**Work instruction:** Please output exactly the part of the records below that opens with the line containing "Viewport: 766px width, 456px" and closes with the line containing "Task: Select Properties", both lines included, and nothing else.

**Material supplied:**
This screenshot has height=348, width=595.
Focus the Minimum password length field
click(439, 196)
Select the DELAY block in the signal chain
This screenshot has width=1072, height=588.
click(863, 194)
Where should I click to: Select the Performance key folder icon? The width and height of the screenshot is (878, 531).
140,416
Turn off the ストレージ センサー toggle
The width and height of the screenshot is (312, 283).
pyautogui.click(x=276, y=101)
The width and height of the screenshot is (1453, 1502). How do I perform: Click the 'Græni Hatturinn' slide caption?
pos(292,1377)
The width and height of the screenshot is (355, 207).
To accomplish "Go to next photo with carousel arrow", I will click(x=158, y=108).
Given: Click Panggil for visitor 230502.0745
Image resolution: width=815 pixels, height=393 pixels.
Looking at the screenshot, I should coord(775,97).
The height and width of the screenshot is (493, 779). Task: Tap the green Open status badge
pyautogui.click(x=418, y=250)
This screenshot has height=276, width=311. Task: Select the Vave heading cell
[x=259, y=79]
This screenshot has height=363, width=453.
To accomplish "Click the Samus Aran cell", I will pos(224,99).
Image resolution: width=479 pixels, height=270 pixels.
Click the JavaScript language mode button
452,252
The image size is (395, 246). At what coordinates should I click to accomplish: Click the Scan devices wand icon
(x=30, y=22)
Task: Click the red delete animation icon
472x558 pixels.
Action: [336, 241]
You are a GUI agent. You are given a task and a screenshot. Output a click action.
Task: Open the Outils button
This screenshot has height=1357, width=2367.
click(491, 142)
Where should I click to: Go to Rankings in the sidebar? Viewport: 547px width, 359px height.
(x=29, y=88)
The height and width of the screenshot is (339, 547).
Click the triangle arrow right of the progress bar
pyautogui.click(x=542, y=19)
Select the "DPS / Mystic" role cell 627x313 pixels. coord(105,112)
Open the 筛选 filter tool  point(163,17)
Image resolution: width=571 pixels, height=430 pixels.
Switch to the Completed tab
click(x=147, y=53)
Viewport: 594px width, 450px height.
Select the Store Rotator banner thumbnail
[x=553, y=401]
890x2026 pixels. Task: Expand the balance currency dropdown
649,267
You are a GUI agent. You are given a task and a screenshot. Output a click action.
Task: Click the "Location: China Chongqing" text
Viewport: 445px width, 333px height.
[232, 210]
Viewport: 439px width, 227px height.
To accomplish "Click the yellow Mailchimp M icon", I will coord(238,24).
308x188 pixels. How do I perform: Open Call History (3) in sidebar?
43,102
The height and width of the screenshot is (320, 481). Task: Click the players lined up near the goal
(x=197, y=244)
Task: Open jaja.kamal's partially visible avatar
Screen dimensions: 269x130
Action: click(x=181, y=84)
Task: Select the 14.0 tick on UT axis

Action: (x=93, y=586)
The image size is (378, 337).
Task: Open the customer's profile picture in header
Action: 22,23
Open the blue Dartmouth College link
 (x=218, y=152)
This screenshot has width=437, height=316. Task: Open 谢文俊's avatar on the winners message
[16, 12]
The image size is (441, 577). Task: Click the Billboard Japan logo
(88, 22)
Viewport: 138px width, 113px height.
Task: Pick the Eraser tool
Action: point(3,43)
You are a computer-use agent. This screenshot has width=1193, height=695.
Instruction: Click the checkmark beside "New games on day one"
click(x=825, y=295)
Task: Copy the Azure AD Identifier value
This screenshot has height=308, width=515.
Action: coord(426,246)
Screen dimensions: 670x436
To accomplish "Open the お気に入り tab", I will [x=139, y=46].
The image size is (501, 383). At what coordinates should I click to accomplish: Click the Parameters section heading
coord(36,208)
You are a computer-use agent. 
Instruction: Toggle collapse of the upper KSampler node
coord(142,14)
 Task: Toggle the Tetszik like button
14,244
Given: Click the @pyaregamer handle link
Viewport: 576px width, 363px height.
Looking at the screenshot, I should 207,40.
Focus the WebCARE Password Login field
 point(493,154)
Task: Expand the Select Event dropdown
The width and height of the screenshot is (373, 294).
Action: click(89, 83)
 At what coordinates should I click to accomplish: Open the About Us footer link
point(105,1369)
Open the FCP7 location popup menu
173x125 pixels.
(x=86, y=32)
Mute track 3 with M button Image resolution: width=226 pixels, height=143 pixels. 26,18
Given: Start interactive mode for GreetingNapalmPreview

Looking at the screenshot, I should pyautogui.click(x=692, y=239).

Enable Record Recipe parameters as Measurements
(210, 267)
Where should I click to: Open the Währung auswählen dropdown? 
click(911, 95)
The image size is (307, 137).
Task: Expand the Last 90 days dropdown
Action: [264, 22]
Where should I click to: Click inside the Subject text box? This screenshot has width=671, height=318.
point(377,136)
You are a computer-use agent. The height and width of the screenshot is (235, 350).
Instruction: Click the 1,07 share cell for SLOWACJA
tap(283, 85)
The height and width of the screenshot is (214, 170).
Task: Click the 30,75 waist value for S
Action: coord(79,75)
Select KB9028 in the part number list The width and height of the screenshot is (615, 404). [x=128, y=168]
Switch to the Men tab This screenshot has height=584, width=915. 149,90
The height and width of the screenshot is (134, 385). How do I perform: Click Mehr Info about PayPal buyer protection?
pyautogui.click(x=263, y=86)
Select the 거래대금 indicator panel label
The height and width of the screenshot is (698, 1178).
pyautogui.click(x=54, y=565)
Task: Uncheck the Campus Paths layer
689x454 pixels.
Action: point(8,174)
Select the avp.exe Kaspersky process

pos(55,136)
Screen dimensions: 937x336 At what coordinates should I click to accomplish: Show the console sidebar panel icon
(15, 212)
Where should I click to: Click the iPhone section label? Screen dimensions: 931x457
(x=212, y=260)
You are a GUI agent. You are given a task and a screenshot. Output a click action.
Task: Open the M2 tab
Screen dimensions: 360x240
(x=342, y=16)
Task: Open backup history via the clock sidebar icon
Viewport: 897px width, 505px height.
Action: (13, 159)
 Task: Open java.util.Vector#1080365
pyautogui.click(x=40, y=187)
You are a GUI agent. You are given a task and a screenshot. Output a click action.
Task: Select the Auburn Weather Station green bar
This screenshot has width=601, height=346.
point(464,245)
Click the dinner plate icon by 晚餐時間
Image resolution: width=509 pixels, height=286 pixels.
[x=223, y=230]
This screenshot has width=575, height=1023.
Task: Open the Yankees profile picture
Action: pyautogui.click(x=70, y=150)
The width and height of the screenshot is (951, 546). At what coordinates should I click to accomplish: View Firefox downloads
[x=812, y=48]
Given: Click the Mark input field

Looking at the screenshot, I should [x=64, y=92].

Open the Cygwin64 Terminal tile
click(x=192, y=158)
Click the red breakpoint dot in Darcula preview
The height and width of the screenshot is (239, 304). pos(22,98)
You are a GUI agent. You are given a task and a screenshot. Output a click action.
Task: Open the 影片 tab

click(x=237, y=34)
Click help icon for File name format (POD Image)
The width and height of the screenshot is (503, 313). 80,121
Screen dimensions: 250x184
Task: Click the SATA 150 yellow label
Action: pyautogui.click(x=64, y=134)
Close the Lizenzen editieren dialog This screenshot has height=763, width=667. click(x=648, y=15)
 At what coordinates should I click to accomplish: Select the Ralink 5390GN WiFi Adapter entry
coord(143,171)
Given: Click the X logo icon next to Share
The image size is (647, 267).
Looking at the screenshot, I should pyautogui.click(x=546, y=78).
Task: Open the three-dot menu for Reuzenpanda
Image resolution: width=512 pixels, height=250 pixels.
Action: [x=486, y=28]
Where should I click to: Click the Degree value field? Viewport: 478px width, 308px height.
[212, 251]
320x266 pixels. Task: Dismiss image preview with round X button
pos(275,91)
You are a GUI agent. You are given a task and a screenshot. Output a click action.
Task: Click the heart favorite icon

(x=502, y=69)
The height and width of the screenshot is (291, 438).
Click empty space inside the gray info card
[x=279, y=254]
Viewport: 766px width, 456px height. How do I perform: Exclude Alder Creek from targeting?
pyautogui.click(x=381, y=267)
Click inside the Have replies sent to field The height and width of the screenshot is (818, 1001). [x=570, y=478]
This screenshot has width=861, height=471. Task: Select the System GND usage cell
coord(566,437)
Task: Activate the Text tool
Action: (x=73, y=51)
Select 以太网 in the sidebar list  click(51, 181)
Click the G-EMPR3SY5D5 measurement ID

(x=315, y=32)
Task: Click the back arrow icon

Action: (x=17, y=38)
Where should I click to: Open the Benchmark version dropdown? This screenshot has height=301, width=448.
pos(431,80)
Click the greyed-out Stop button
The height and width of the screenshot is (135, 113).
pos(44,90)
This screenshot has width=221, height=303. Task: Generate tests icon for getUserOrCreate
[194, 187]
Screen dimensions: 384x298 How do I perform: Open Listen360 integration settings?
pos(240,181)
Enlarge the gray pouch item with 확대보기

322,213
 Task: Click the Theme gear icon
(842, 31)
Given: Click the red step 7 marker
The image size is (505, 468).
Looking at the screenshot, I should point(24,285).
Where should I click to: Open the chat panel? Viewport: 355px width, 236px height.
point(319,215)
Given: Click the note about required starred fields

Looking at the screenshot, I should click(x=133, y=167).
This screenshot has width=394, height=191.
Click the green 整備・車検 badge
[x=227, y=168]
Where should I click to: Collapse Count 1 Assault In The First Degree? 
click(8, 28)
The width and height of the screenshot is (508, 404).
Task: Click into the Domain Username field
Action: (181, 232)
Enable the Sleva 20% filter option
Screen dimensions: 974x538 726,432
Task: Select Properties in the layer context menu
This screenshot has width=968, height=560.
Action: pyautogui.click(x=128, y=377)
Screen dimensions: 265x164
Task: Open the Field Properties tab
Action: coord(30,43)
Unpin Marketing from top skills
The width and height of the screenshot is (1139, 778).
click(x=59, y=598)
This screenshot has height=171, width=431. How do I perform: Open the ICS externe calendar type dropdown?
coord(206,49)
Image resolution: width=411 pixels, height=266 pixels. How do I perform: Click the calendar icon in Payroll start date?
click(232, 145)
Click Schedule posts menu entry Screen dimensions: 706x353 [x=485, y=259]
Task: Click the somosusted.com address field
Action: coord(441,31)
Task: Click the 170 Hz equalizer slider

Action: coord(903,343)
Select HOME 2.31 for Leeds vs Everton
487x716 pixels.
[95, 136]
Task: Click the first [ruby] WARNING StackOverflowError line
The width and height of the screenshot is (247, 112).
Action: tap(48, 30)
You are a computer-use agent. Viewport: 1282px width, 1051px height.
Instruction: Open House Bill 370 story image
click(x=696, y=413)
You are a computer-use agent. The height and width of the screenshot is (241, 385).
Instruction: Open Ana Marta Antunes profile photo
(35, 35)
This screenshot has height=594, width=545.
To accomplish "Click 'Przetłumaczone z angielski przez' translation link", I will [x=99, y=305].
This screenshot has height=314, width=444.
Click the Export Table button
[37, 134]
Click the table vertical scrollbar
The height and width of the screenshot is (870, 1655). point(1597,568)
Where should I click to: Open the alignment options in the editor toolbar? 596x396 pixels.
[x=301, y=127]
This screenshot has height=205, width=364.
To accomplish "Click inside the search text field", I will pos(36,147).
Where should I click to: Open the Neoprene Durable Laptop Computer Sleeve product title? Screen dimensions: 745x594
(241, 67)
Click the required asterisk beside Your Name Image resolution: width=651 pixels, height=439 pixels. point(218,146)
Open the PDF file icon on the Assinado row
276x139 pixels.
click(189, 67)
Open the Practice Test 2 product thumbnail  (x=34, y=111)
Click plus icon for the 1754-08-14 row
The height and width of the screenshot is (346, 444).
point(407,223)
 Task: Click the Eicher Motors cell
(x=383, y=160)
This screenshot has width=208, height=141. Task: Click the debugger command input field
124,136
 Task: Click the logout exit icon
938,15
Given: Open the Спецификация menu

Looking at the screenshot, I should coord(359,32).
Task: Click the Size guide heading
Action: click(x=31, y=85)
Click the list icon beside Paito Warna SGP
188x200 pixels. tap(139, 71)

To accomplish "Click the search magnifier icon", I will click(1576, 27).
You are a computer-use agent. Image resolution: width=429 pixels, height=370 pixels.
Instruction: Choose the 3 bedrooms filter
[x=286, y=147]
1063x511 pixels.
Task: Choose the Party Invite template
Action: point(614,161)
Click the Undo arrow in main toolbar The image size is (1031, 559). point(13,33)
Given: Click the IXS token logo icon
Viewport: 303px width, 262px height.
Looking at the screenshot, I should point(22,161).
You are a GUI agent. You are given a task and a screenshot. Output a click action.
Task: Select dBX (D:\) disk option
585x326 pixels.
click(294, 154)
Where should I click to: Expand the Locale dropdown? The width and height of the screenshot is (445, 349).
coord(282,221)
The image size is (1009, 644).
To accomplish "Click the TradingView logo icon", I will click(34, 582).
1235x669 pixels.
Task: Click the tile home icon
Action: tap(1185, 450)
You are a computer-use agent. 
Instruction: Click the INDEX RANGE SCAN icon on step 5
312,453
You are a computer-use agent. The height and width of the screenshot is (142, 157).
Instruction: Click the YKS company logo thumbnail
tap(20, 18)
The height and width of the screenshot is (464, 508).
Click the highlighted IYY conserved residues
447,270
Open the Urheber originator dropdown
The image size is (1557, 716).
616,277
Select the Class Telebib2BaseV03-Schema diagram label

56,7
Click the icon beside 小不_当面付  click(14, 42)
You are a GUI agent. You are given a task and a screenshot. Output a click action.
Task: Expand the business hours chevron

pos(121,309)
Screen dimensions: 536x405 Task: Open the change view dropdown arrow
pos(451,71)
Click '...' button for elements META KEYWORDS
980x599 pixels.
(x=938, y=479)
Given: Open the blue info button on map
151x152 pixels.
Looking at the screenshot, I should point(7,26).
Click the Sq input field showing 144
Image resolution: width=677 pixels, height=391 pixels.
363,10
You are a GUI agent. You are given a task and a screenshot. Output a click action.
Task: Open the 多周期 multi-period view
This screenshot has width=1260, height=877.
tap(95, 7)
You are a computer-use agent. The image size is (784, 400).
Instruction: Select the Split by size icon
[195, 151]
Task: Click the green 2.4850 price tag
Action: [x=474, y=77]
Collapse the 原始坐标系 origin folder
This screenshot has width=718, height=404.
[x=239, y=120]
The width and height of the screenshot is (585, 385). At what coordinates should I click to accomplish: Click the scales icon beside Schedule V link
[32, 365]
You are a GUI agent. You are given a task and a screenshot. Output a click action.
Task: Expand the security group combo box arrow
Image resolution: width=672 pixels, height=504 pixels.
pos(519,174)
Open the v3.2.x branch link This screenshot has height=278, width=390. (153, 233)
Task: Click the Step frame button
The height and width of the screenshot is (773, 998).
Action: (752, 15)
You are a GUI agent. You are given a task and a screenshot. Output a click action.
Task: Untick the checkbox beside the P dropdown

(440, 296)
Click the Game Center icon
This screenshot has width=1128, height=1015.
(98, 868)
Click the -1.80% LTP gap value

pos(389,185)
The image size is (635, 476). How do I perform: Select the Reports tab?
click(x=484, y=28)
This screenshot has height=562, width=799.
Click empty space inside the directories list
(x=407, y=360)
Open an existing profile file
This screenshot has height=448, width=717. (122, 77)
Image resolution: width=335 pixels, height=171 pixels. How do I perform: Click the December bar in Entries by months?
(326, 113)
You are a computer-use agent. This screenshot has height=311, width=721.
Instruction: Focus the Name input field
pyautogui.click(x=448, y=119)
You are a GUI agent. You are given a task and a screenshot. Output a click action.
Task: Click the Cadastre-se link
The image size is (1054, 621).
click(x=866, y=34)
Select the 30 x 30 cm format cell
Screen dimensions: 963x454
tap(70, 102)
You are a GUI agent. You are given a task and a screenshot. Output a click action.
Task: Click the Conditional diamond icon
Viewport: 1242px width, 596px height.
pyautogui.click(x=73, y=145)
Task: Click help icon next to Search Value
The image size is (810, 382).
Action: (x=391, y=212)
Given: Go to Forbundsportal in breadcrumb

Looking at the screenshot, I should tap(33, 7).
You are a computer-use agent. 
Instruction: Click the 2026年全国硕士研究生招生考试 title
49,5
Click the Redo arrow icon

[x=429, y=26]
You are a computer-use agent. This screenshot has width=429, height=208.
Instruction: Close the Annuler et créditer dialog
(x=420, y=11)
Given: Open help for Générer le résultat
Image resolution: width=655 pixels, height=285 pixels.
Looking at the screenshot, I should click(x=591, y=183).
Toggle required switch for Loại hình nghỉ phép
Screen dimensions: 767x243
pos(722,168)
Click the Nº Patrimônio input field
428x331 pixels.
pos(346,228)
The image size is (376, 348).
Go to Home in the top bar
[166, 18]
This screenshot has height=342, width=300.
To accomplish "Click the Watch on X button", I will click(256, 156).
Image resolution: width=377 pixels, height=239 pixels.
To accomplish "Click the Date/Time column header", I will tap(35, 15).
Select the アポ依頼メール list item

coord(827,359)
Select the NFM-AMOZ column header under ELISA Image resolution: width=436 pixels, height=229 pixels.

**Final answer:**
Viewport: 766px width, 456px height. How do I perform: Exclude Alder Creek from targeting?
pyautogui.click(x=381, y=267)
Click inside the Have replies sent to field The height and width of the screenshot is (818, 1001). [x=570, y=478]
This screenshot has width=861, height=471. Task: Select the System GND usage cell
coord(566,437)
Task: Activate the Text tool
Action: (x=73, y=51)
Select 以太网 in the sidebar list  click(51, 181)
Click the G-EMPR3SY5D5 measurement ID

(x=315, y=32)
Task: Click the back arrow icon

Action: (x=17, y=38)
Where should I click to: Open the Benchmark version dropdown? This screenshot has height=301, width=448.
pos(431,80)
Click the greyed-out Stop button
The height and width of the screenshot is (135, 113).
pos(44,90)
This screenshot has width=221, height=303. Task: Generate tests icon for getUserOrCreate
[194, 187]
Screen dimensions: 384x298 How do I perform: Open Listen360 integration settings?
pos(240,181)
Enlarge the gray pouch item with 확대보기

322,213
 Task: Click the Theme gear icon
(842, 31)
Given: Click the red step 7 marker
The image size is (505, 468).
Looking at the screenshot, I should point(24,285).
Where should I click to: Open the chat panel? Viewport: 355px width, 236px height.
point(319,215)
Given: Click the note about required starred fields

Looking at the screenshot, I should click(x=133, y=167).
This screenshot has width=394, height=191.
Click the green 整備・車検 badge
[x=227, y=168]
Where should I click to: Collapse Count 1 Assault In The First Degree? 
click(8, 28)
The width and height of the screenshot is (508, 404).
Task: Click into the Domain Username field
Action: (181, 232)
Enable the Sleva 20% filter option
Screen dimensions: 974x538 726,432
Task: Select Properties in the layer context menu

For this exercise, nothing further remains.